◆ **EXERCISE BRIEF**
Below are the records. State how many of their lines contain "tipo", with nothing else.

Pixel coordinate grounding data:
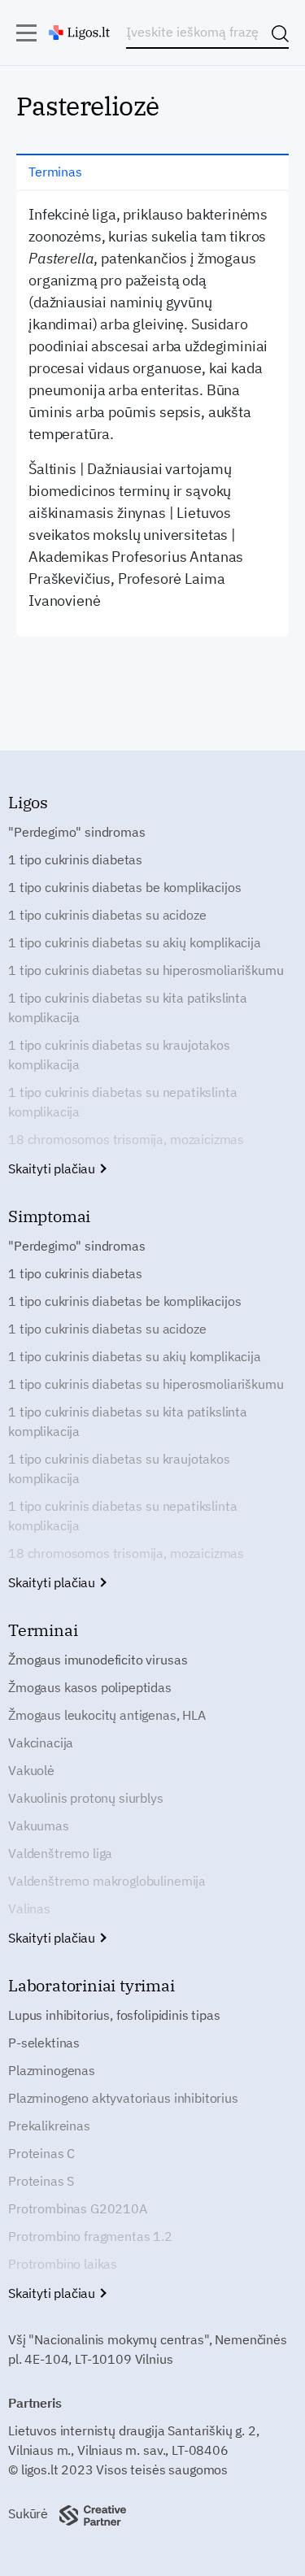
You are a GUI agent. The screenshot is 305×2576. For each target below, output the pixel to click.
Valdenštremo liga (60, 1853)
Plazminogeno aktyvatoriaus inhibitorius (123, 2098)
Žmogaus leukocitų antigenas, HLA (107, 1715)
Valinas (29, 1908)
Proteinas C (41, 2153)
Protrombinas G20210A (77, 2208)
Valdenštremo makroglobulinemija (107, 1881)
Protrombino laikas (62, 2264)
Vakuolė (31, 1770)
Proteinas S (41, 2181)
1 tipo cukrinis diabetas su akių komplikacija (134, 942)
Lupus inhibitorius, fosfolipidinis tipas (114, 2015)
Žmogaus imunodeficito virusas (97, 1659)
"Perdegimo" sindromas (77, 832)
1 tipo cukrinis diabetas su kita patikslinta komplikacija (127, 1007)
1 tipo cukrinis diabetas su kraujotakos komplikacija (119, 1055)
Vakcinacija (40, 1742)
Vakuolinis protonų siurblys (85, 1798)
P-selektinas (44, 2042)
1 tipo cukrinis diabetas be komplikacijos (124, 887)
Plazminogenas (51, 2070)
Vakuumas (38, 1825)
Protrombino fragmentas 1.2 (90, 2236)
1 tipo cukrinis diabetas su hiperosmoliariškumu (145, 970)
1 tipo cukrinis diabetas (75, 859)
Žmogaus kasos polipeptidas (90, 1687)
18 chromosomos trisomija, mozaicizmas (126, 1139)
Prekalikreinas (49, 2125)
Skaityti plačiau (53, 1168)
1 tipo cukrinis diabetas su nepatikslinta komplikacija (122, 1102)
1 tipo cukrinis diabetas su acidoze (107, 915)
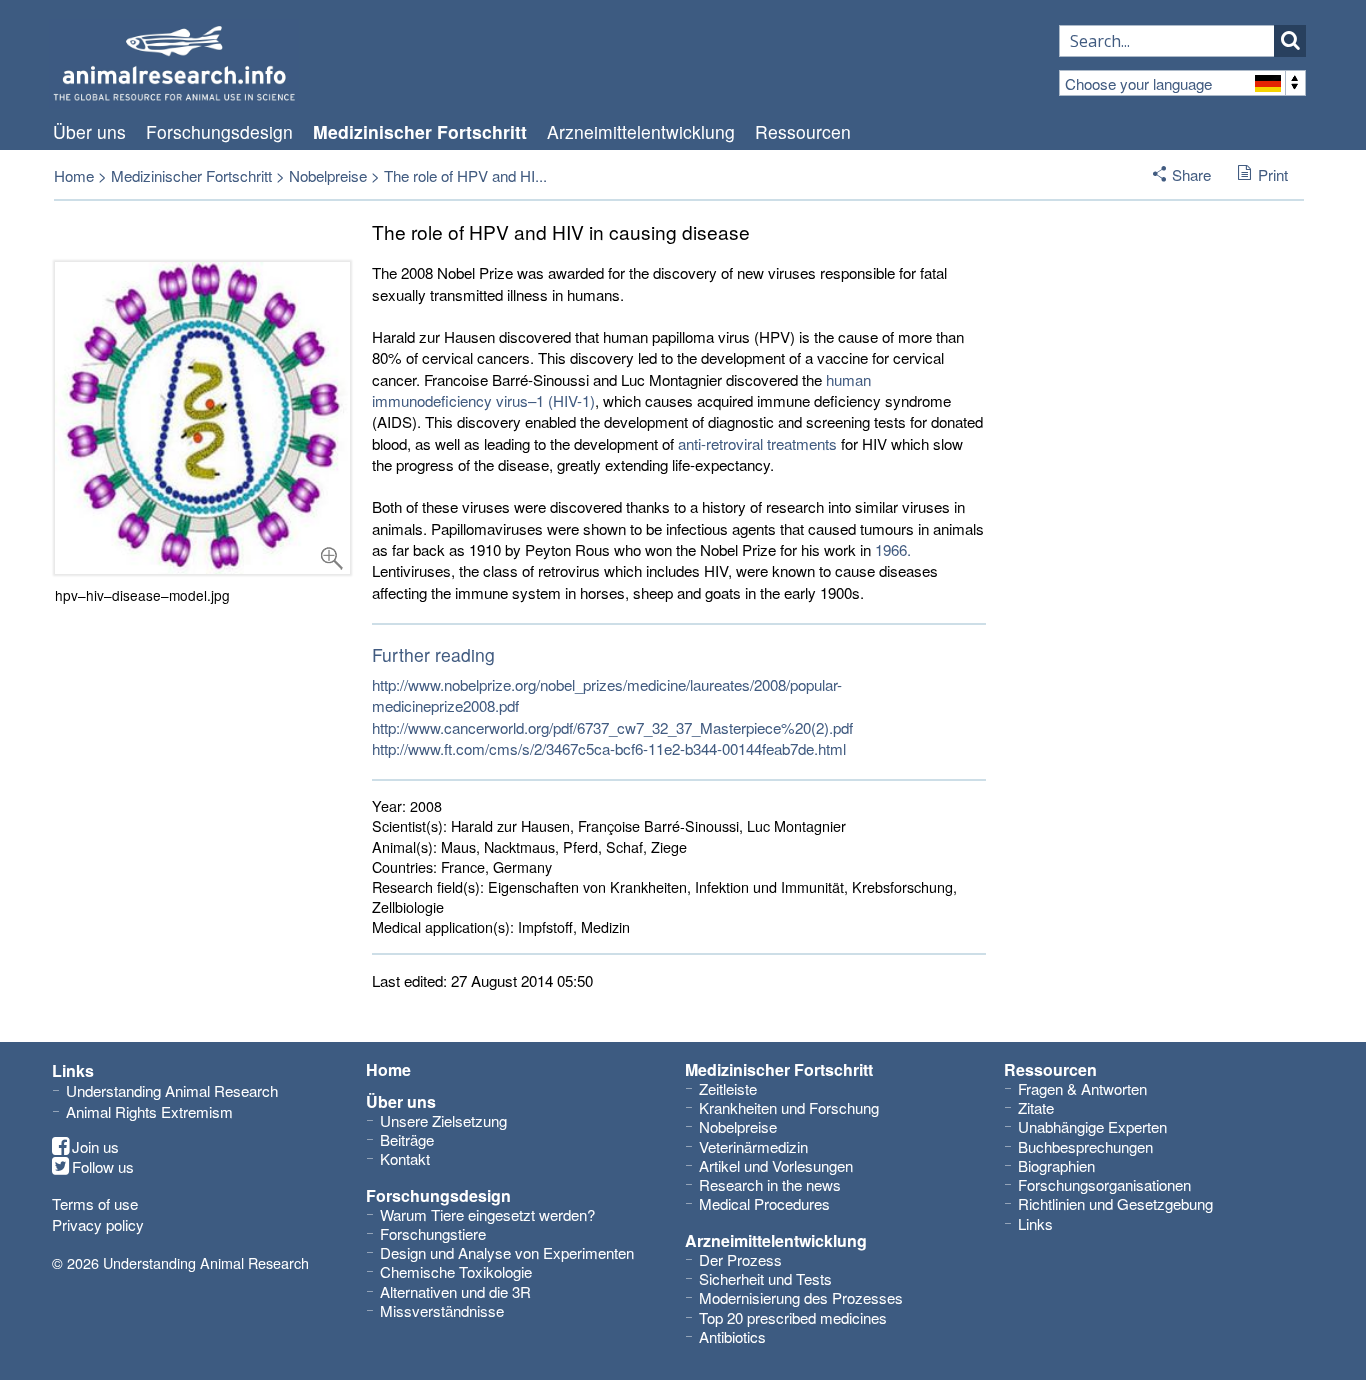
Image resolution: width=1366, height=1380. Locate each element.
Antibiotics (732, 1336)
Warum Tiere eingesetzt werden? (487, 1214)
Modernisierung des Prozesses (801, 1297)
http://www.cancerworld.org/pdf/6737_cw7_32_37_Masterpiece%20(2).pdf (612, 727)
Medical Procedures (764, 1203)
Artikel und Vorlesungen (776, 1165)
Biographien (1056, 1165)
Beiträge (407, 1139)
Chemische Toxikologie (456, 1271)
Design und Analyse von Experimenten (507, 1252)
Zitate (1036, 1107)
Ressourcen (803, 132)
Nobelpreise (328, 175)
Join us (95, 1147)
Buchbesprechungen (1085, 1146)
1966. (893, 549)
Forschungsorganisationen (1104, 1184)
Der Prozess (740, 1259)
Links (1035, 1223)
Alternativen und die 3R (455, 1291)
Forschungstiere (433, 1233)
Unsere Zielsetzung (443, 1120)
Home (74, 175)
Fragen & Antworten (1082, 1088)
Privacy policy (98, 1224)
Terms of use (95, 1203)
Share (1191, 174)
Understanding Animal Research (172, 1090)
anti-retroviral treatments (757, 443)
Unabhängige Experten (1092, 1126)
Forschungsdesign (219, 132)
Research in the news (770, 1184)
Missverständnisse (442, 1310)
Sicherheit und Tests (765, 1278)
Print (1273, 174)
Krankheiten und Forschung (789, 1107)
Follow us (103, 1167)
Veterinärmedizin (753, 1146)
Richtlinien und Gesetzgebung (1115, 1203)
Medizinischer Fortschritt (420, 132)
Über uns (89, 132)
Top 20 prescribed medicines (793, 1317)
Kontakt (405, 1158)
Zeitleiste (728, 1088)
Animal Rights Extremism (149, 1111)
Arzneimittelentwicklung (641, 132)
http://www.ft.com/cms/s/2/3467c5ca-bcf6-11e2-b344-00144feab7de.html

◆ **ANSWER FOR THIS EXERCISE**
8